- _Dataset entries_:
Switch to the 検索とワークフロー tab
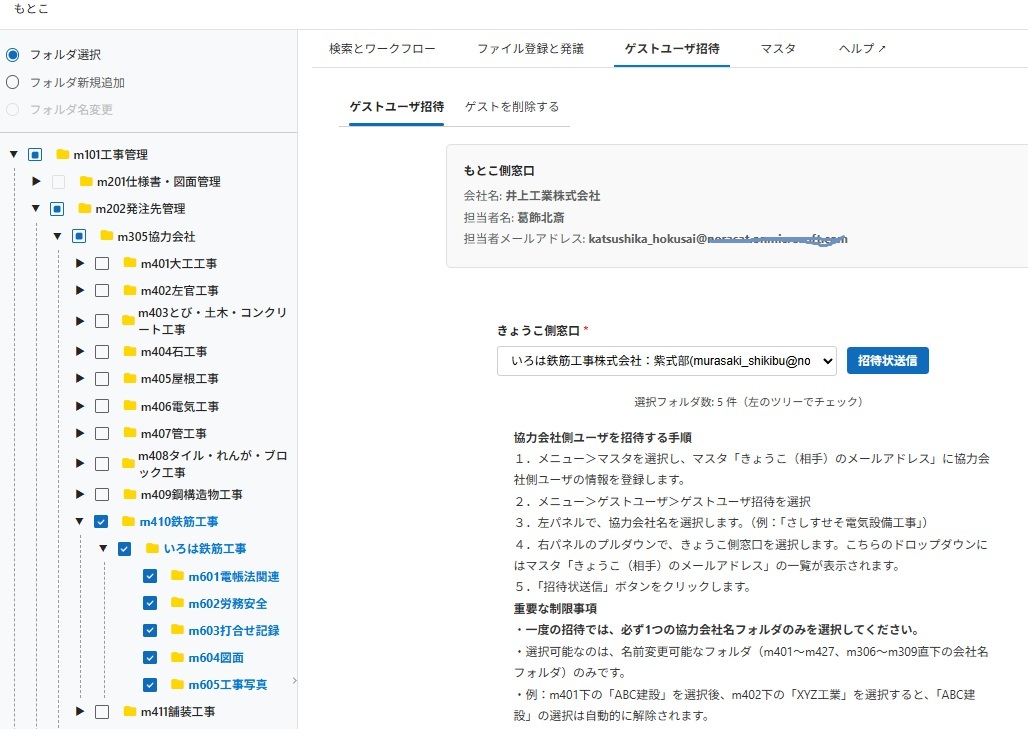Image resolution: width=1028 pixels, height=729 pixels. [382, 48]
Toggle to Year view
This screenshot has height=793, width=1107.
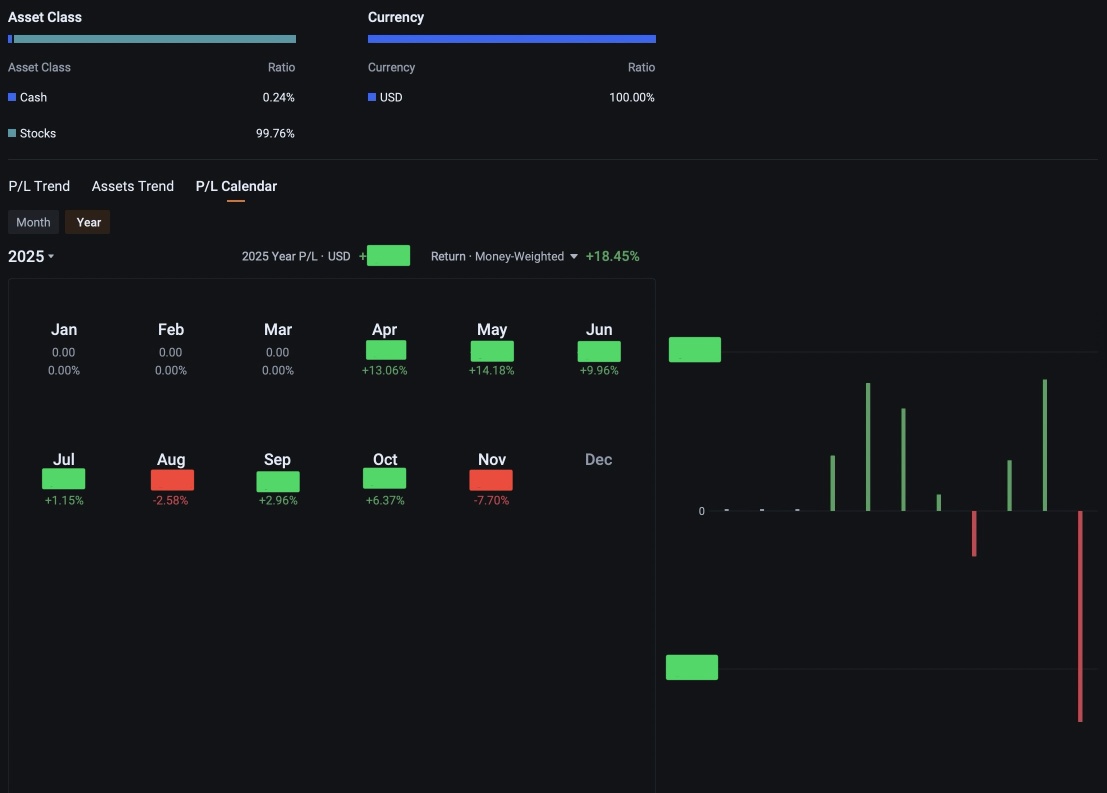pyautogui.click(x=88, y=222)

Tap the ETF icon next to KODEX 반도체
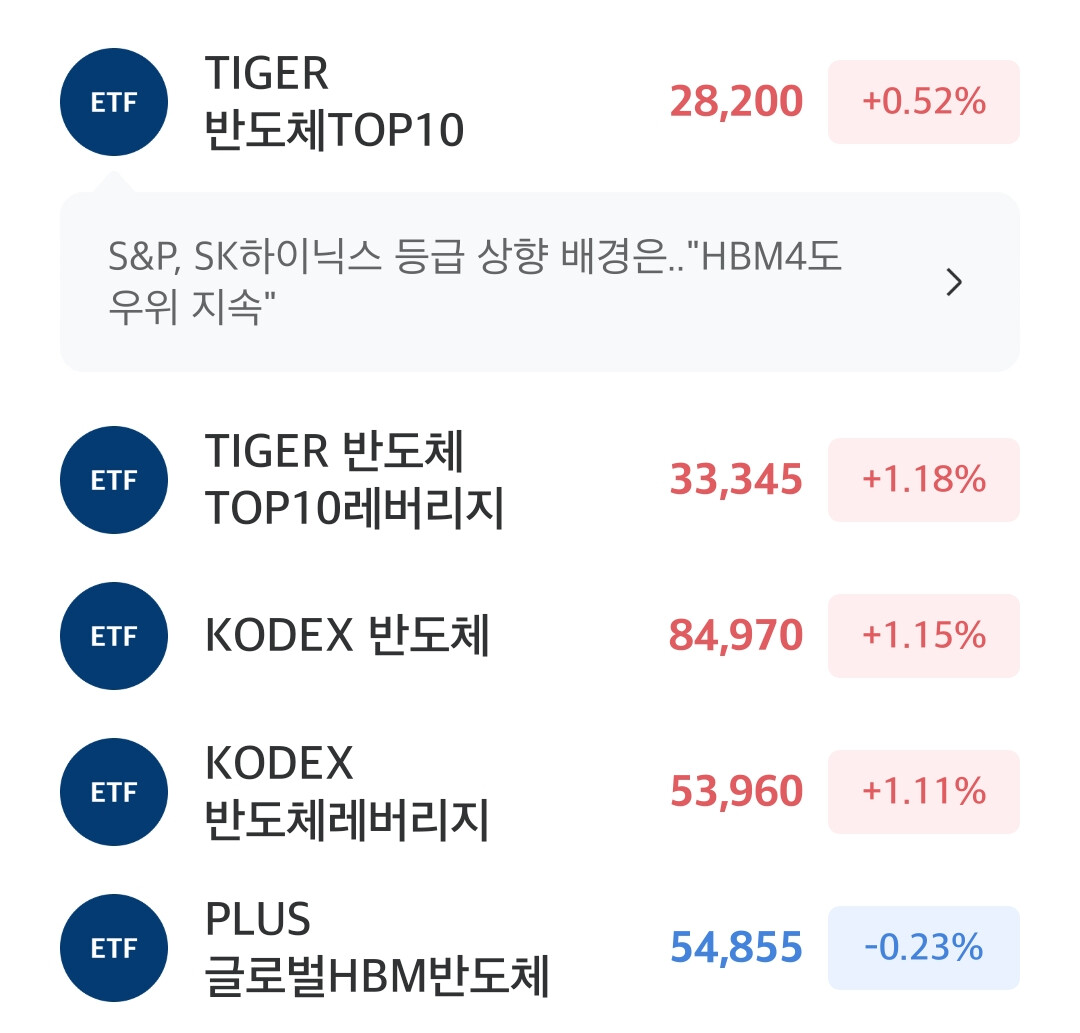click(x=114, y=636)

- _Exercise directions_:
Print every line of the material above exactly as it reads, skipping the pictures.

- _Task response_:
Switch to the 検索とワークフロー tab
Image resolution: width=1028 pixels, height=729 pixels. [382, 48]
Toggle to Year view
This screenshot has height=793, width=1107.
pyautogui.click(x=88, y=222)

Tap the ETF icon next to KODEX 반도체
click(x=114, y=636)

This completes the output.